CAITLIN MAIKAWA, Naomi Zimmerman, Khaled Rais, Mittal Shah, Brie Hawley, Pallavi Pant, Cheol H. Jeong, Juana Delgado-Saborit, John Volckens, Greg J. Evans, James S. Wallace, Krystal Godri Pollitt, University of Massachusetts Amherst

     Abstract Number: 280
     Working Group: Health Related Aerosols

Abstract
Gasoline direct injection (GDI) engines are increasingly prevalent in the global vehicle fleet. Particulate matter emissions from GDI engines are elevated compared to conventional gasoline engines. The pulmonary effects of these higher particulate emissions are unclear. This study investigated the pulmonary responses induced by GDI engine exhaust using an ex vivo model. The physiochemical properties of GDI engine exhaust were assessed. Precision cut lung slices were prepared using Balb/c mice to evaluate the pulmonary response induced by one-hour exposure to engine-out exhaust from a laboratory GDI engine operated at conditions equivalent to vehicle and highway cruise conditions. Lung slices were exposed at an air-liquid interface using an electrostatic aerosol in vitro exposure system. Particulate and gaseous exhaust was fractionated to contrast mRNA production related to polycyclic aromatic hydrocarbon (PAH) metabolism and oxidative stress.
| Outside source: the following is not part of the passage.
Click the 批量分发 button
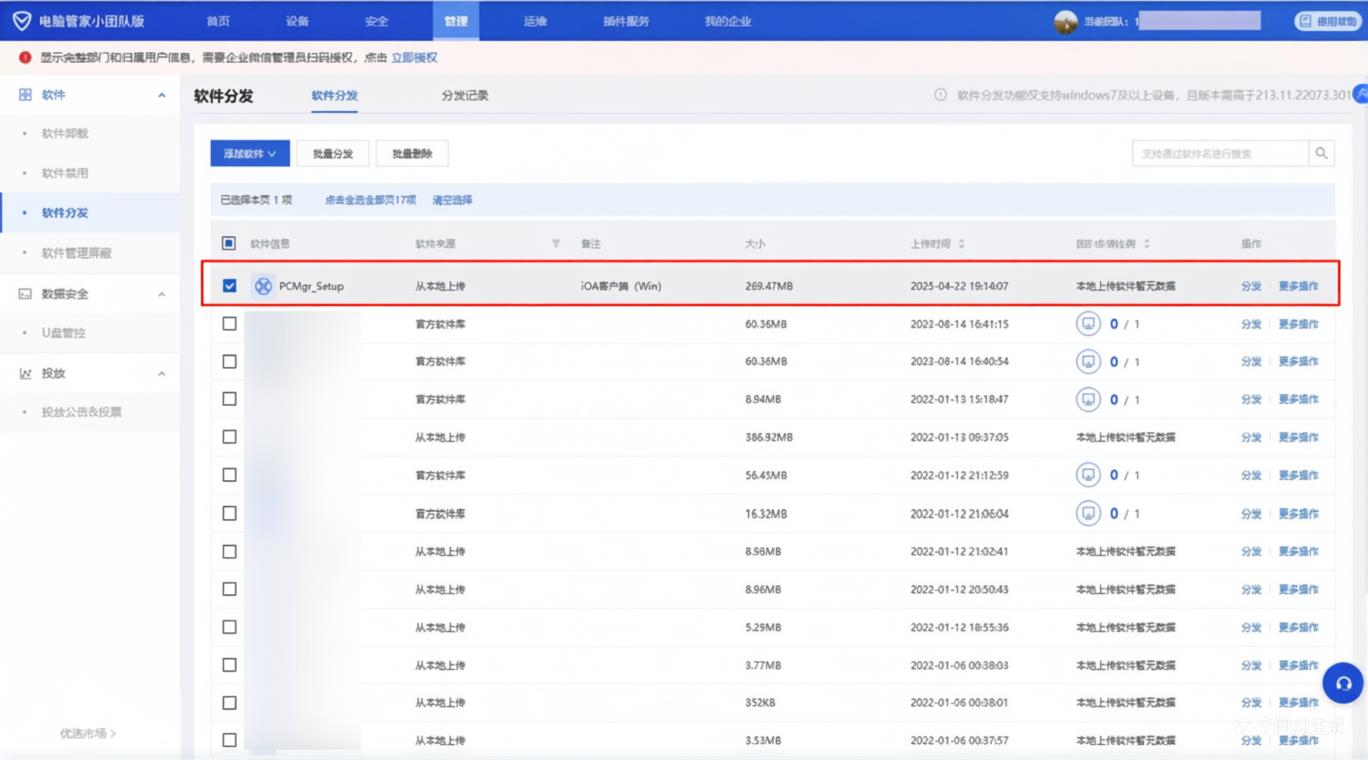The image size is (1368, 760). pos(333,154)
Exposure to GDI engine exhaust upregulated genes involved in PAH metabolism, including Cyp1a1 (2.71, SE=0.22), and Cyp1b1 (3.24, SE=0.12) compared to HEPA filtered air (p < 0.05). GDI engine exhaust further increased Cyp1b1 expression compared to filtered GDI engine exhaust (i.e., gas fraction only), suggesting this response was associated with the particulate fraction. Exhaust particulate was dominated by high molecular weight PAHs. Hmox1, an oxidative stress marker, exhibited increased expression after exposure to GDI (1.63, SE=0.03) and filtered GDI (1.55, SE=0.04) engine exhaust compared to HEPA filtered air (p < 0.05), likely attributable to a combination of the gas and particulate fractions. Exposure to GDI engine exhaust contributes to upregulation of genes related to the metabolism of PAHs and oxidative stress.